By Flight Lieutenant Natasha Silver
10 April 2026
Last month, 1 Expeditionary Health Squadron (1EHS) transformed RAAF Base Amberley and Gallipoli Barracks into a high-tempo hub of medical and tactical training.
With close to 250 aviators, including 130 specialist reservists from across Australia, 1EHS conducted clinical warfighters training – held concurrently with military skills training and participation in medically focused exercises, Stoic Gauntlet and Viper Walk.
The goal: ensure every aviator is prepared, ready and capable for the complexities of modern operations.
Commanding Officer 1EHS Wing Commander Ajitha Sugnanam said this objective was achieved through structured stations including trauma drills, mass casualty management, platform-agnostic patient packaging and transfer, blood product administration and transfusion, prolonged field care and expectant field care.
For Wing Commander Sugnanam, the opportunity to come together as a squadron was essential for validating the unit’s collective readiness and technical proficiency.
“While our clinicians and enablers consistently perform to a high standard in isolation, this period demonstrated our ability to integrate at scale, delivering coordinated, interoperable clinical effects,” she said.

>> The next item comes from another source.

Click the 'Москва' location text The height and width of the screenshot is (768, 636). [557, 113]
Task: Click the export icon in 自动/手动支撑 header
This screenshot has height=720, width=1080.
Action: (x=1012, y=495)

“As commanding officer, it is humbling to observe hundreds of our personnel dedicate themselves to honing their skills, strengthening relationships and refining procedures to operate as a cohesive, interoperable force.”
New to the ADF and immersed in her first activity, Melbourne-based reservist Flight Lieutenant Teysha Sandford-Hill said the scenarios felt accurate to her work in the emergency room as a nurse. For her, the novelty was bridging the civilian to military gap.
“I like working in an environment like this that tests so many skills – you’ll go from sleeping in your stretcher to jumping into an unexpected emergency,” Flight Lieutenant Sandford-Hill said.
“I do feel like I’m much more prepared to work within an operational setting. Just knowing the setup and how we would be expected to run as a capability – it’s been really nice to be involved with that.”
From baseline combat survival and weapons handling, to advanced clinical warfighter drills, the training ensures 1EHS will remain a premier expeditionary health capability.
“Our focus now is to sustain and advance this capability, ensuring we are postured to deliver scalable clinical effects wherever and whenever the mission demands,” Wing Commander Sugnanam said.